**Activity**
Extract every line between the one with "The width and" and the end of the entries, both included, word for word and free of pictures.

**Study material**
+++
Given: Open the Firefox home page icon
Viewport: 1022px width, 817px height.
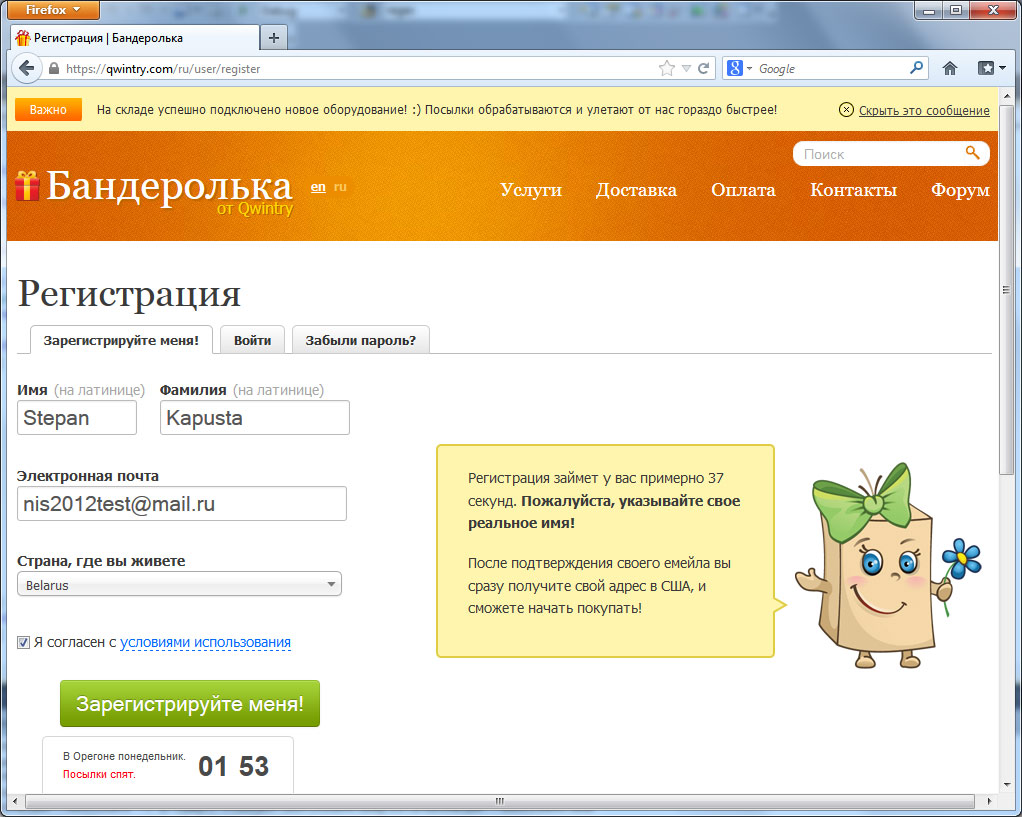Looking at the screenshot, I should [x=950, y=69].
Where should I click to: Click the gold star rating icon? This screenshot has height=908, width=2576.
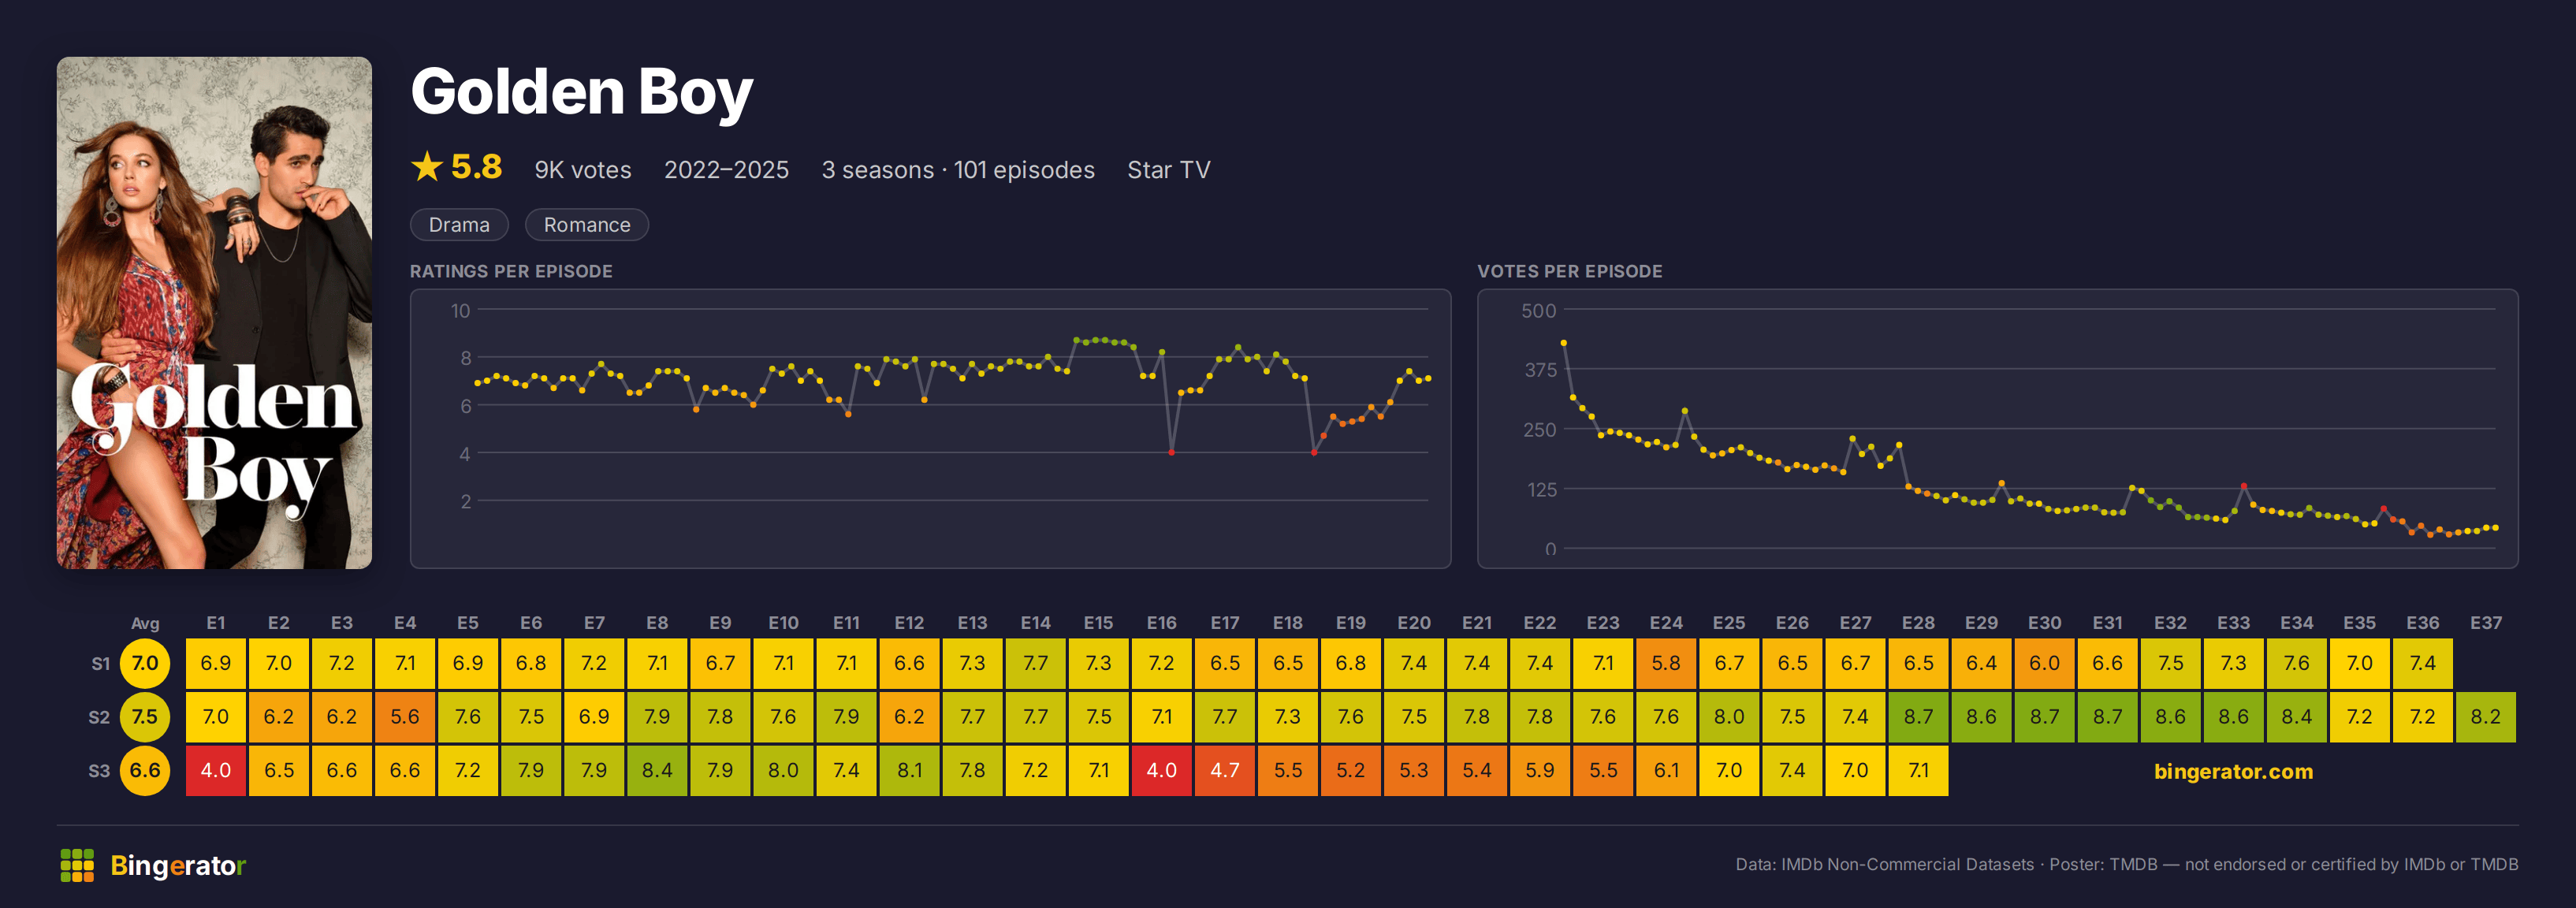point(427,167)
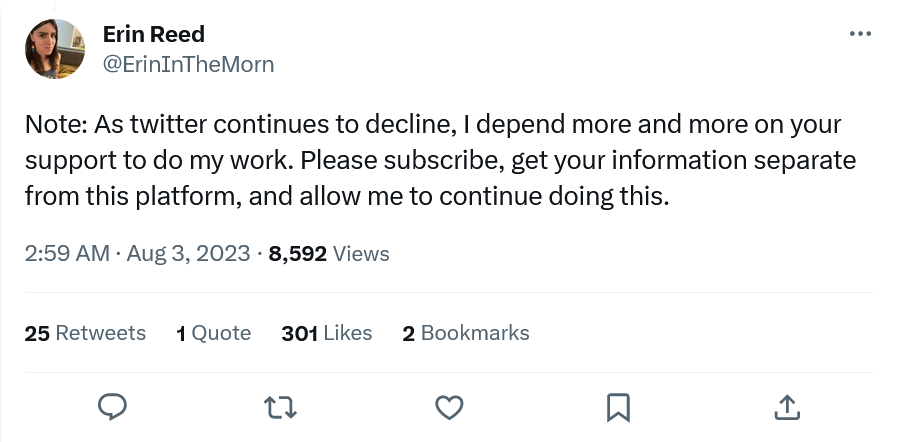Click the word "Note:" starting the tweet
This screenshot has height=442, width=897.
click(54, 126)
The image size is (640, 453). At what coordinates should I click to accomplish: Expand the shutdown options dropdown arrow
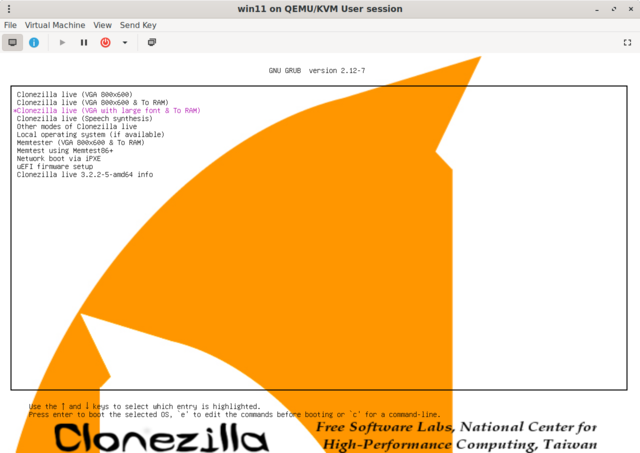(x=125, y=43)
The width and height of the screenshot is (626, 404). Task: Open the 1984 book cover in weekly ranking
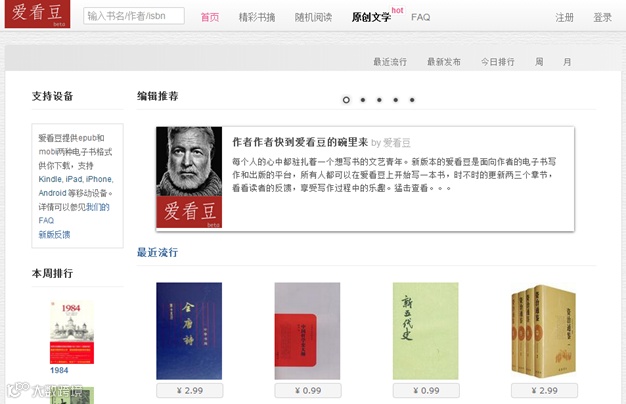pos(72,332)
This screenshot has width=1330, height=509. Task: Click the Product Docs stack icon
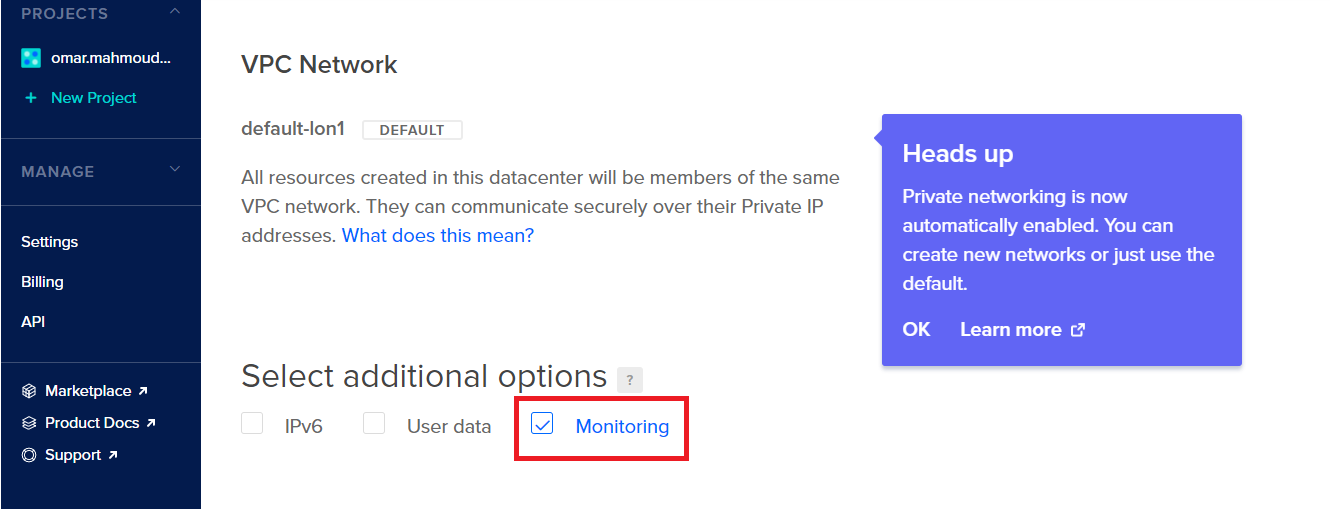click(x=29, y=423)
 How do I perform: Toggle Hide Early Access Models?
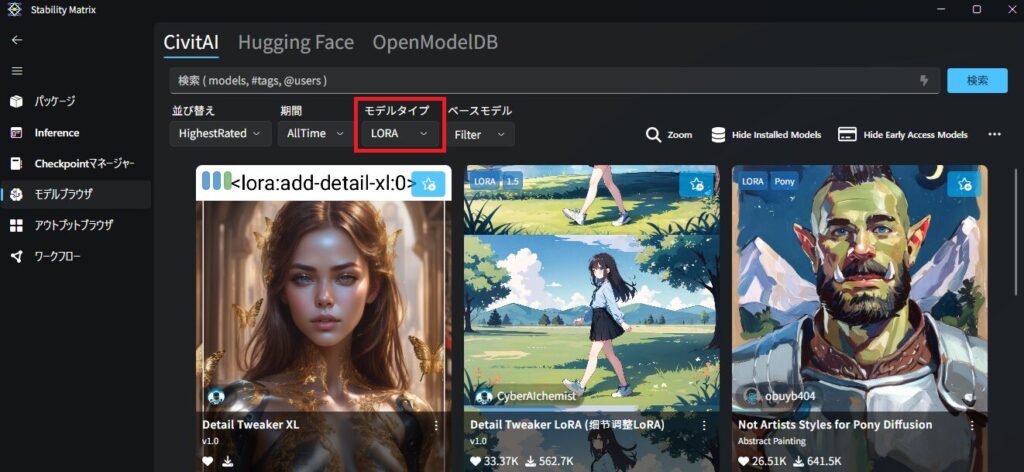pos(903,135)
+++
**Task solution**
The width and height of the screenshot is (626, 404). Task: Open the 1984 book cover in weekly ranking
pos(72,332)
This screenshot has width=1330, height=509. Task: Click the Product Docs stack icon
click(x=29, y=423)
 How do I perform: Toggle Hide Early Access Models?
pos(903,135)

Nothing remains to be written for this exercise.